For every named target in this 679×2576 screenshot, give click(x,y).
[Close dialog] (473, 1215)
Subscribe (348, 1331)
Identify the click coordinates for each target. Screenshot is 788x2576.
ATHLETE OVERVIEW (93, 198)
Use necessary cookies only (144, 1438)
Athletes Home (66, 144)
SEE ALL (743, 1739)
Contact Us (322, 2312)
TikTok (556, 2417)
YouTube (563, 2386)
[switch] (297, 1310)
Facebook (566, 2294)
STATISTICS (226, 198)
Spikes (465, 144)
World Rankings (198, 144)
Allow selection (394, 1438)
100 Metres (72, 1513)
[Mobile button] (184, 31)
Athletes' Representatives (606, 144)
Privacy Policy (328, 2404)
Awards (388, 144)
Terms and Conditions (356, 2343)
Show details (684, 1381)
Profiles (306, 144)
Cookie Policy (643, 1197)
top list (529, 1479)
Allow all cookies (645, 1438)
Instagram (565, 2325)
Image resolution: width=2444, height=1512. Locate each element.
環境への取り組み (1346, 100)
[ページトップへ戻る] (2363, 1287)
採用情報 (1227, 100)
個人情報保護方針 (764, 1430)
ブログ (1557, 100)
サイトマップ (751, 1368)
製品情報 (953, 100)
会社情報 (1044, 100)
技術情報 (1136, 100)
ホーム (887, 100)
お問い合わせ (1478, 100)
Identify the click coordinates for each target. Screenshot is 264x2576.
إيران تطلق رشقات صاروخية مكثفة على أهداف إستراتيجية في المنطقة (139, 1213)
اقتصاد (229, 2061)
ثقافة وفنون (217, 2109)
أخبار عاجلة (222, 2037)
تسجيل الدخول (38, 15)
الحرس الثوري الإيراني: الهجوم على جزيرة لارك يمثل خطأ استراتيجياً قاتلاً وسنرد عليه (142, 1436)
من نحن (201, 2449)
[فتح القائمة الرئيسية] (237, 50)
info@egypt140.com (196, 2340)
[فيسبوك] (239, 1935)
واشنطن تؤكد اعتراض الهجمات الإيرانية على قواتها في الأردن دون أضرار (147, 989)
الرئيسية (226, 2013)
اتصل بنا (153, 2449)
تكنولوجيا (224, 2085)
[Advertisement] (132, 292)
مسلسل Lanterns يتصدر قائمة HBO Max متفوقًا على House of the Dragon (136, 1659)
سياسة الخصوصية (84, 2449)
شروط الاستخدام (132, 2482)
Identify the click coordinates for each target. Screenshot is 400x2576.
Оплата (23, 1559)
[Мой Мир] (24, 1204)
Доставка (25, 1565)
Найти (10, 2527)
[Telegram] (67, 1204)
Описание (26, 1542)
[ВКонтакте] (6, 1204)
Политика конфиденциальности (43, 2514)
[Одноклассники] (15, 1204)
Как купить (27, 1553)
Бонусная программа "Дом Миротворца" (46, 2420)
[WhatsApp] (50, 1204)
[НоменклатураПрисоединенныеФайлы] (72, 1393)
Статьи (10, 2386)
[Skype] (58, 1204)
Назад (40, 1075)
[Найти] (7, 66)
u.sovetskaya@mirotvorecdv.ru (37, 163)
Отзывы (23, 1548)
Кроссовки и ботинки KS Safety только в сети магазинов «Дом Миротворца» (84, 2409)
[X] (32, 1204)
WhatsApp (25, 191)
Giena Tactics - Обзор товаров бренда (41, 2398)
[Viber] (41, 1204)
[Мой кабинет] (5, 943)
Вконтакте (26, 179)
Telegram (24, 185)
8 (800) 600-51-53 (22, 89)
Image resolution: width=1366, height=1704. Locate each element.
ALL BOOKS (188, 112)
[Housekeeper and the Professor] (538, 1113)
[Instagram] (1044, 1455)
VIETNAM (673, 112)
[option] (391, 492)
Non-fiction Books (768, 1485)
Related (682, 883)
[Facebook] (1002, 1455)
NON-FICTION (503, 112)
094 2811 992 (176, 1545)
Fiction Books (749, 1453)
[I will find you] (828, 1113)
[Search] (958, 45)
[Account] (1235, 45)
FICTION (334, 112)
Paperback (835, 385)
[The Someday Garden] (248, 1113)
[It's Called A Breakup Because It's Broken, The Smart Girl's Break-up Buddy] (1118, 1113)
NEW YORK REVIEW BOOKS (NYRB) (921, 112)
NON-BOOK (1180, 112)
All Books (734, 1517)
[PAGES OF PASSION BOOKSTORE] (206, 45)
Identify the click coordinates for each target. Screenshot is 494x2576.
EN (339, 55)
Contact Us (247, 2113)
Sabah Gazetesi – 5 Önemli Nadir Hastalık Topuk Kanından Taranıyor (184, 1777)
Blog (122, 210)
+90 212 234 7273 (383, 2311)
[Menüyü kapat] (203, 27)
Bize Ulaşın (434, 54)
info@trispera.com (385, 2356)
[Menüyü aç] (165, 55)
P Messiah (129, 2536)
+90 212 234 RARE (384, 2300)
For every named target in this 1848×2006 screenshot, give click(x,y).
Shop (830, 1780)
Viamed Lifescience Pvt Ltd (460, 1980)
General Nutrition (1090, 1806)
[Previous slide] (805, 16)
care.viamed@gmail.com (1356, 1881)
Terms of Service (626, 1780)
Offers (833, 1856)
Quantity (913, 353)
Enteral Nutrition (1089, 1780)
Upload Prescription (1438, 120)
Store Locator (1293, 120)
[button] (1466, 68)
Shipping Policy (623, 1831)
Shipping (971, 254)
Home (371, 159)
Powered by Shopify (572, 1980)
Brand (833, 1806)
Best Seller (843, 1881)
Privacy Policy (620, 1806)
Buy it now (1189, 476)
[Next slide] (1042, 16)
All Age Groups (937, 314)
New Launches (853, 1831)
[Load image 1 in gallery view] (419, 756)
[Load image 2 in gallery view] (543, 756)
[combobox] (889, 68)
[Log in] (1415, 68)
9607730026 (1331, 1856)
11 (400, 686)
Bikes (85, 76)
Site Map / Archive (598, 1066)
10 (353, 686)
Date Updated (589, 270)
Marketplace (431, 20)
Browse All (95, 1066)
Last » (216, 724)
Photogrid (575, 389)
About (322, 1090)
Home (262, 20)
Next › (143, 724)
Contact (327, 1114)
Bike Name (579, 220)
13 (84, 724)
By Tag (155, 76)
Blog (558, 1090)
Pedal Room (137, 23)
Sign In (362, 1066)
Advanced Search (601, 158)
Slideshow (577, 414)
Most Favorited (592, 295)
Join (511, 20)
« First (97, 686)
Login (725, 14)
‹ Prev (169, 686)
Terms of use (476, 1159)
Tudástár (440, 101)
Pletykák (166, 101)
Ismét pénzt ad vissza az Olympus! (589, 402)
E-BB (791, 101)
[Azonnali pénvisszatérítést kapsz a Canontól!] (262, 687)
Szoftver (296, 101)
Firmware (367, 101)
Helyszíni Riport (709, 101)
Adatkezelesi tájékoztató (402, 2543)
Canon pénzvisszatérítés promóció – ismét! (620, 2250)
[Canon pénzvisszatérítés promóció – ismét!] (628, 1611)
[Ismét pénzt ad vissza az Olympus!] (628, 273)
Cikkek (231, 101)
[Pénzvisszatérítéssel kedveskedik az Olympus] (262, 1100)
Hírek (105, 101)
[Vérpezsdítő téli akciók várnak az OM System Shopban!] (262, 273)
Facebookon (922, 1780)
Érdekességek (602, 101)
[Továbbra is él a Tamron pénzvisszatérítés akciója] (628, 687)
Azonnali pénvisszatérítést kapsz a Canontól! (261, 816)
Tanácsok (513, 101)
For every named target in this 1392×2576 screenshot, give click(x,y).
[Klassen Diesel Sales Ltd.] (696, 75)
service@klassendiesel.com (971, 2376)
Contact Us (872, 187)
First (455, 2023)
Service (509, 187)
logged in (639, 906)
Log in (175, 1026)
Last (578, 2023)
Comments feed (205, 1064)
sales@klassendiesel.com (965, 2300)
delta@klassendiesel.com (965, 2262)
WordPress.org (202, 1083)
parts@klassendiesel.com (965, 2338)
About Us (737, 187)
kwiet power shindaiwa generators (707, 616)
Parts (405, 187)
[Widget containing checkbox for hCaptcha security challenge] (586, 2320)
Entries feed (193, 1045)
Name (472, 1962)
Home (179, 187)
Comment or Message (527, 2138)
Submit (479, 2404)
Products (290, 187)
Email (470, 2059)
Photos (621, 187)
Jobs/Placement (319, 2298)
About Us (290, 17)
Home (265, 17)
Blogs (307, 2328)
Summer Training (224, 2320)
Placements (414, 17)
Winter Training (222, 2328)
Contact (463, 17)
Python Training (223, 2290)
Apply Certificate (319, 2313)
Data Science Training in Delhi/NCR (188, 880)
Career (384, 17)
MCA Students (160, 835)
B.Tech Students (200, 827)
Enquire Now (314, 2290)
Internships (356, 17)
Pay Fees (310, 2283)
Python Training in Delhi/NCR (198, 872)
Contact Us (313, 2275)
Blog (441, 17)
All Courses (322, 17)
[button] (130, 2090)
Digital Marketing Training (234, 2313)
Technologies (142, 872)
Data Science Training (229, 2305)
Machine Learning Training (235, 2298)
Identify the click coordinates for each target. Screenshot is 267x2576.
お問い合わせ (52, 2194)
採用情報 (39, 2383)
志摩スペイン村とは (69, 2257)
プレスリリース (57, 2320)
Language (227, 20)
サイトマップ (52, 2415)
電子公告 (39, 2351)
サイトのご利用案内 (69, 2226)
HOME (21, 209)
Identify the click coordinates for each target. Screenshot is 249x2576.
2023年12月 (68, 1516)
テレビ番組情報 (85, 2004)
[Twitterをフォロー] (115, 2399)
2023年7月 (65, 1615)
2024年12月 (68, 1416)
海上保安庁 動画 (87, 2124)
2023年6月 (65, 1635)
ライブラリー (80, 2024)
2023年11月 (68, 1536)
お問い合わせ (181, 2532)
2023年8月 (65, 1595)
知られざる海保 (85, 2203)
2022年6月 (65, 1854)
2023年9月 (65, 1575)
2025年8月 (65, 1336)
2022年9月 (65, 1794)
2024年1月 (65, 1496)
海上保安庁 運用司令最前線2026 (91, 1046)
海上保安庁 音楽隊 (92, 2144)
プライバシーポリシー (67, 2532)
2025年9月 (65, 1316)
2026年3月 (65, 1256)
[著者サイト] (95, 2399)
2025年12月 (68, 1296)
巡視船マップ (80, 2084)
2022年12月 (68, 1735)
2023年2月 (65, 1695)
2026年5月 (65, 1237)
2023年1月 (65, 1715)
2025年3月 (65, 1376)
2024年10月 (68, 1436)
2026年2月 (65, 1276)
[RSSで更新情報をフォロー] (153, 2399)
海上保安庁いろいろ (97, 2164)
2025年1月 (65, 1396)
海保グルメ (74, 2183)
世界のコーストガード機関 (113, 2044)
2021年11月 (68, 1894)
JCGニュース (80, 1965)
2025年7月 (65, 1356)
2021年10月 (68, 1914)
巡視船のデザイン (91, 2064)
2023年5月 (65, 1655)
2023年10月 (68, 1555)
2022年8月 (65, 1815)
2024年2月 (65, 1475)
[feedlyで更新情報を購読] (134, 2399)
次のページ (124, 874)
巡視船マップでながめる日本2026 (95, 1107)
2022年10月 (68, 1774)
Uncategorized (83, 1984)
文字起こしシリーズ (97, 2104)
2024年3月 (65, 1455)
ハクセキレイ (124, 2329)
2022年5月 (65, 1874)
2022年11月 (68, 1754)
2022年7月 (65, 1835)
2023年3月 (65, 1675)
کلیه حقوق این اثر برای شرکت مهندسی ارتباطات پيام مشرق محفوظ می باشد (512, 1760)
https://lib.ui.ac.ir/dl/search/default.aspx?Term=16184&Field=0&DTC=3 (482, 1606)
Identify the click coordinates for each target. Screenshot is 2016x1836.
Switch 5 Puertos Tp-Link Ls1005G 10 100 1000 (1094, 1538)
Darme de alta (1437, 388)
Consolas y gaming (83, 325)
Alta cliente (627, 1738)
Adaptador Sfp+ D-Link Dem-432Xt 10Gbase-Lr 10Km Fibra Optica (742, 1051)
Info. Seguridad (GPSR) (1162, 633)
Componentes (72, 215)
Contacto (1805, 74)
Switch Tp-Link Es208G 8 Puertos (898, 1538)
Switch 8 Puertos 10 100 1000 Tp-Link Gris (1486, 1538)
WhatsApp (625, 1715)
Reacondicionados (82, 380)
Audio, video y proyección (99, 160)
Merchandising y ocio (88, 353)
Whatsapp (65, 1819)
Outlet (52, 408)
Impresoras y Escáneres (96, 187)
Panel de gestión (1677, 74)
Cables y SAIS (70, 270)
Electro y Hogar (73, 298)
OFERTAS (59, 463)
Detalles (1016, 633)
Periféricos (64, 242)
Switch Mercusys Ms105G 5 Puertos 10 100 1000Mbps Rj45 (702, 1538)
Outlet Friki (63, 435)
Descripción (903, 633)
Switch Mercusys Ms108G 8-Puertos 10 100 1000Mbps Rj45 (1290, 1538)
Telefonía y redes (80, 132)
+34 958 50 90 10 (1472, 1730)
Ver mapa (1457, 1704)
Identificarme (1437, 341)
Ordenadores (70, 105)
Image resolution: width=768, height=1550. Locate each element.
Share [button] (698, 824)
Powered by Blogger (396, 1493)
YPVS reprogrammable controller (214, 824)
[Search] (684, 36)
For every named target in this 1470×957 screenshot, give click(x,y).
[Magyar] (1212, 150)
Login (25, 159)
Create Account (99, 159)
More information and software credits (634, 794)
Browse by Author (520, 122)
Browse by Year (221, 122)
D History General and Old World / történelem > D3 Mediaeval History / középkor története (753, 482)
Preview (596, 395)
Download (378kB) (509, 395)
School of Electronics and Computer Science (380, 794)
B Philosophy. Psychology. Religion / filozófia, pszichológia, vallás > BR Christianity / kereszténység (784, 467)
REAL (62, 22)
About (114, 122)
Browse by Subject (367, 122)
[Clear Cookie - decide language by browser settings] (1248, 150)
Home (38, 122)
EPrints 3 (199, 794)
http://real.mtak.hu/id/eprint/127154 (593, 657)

* * * * *

Your instructions> Using only the entries above, output the line with "2021年11月 (68, 1894)", the line with "Telefonía y redes (80, 132)", and all lines between them, exactly as they stand.

Answer to this exercise>
2021年11月 (68, 1894)
JCGニュース (80, 1965)
2025年7月 (65, 1356)
2021年10月 (68, 1914)
巡視船のデザイン (91, 2064)
2023年5月 (65, 1655)
2023年10月 (68, 1555)
2022年8月 (65, 1815)
2024年2月 (65, 1475)
[feedlyで更新情報を購読] (134, 2399)
次のページ (124, 874)
巡視船マップでながめる日本2026 (95, 1107)
2022年10月 (68, 1774)
Uncategorized (83, 1984)
文字起こしシリーズ (97, 2104)
2024年3月 (65, 1455)
ハクセキレイ (124, 2329)
2022年5月 (65, 1874)
2022年11月 (68, 1754)
2022年7月 (65, 1835)
2023年3月 (65, 1675)
کلیه حقوق این اثر برای شرکت مهندسی ارتباطات پيام مشرق محفوظ می باشد (512, 1760)
https://lib.ui.ac.ir/dl/search/default.aspx?Term=16184&Field=0&DTC=3 (482, 1606)
Identify the click coordinates for each target. Screenshot is 2016x1836.
Switch 5 Puertos Tp-Link Ls1005G 10 100 1000 (1094, 1538)
Darme de alta (1437, 388)
Consolas y gaming (83, 325)
Alta cliente (627, 1738)
Adaptador Sfp+ D-Link Dem-432Xt 10Gbase-Lr 10Km Fibra Optica (742, 1051)
Info. Seguridad (GPSR) (1162, 633)
Componentes (72, 215)
Contacto (1805, 74)
Switch Tp-Link Es208G 8 Puertos (898, 1538)
Switch 8 Puertos 10 100 1000 Tp-Link Gris (1486, 1538)
WhatsApp (625, 1715)
Reacondicionados (82, 380)
Audio, video y proyección (99, 160)
Merchandising y ocio (88, 353)
Whatsapp (65, 1819)
Outlet (52, 408)
Impresoras y Escáneres (96, 187)
Panel de gestión (1677, 74)
Cables y SAIS (70, 270)
Electro y Hogar (73, 298)
OFERTAS (59, 463)
Detalles (1016, 633)
Periféricos (64, 242)
Switch Mercusys Ms105G 5 Puertos 10 100 1000Mbps Rj45 (702, 1538)
Outlet Friki (63, 435)
Descripción (903, 633)
Switch Mercusys Ms108G 8-Puertos 10 100 1000Mbps Rj45 (1290, 1538)
Telefonía y redes (80, 132)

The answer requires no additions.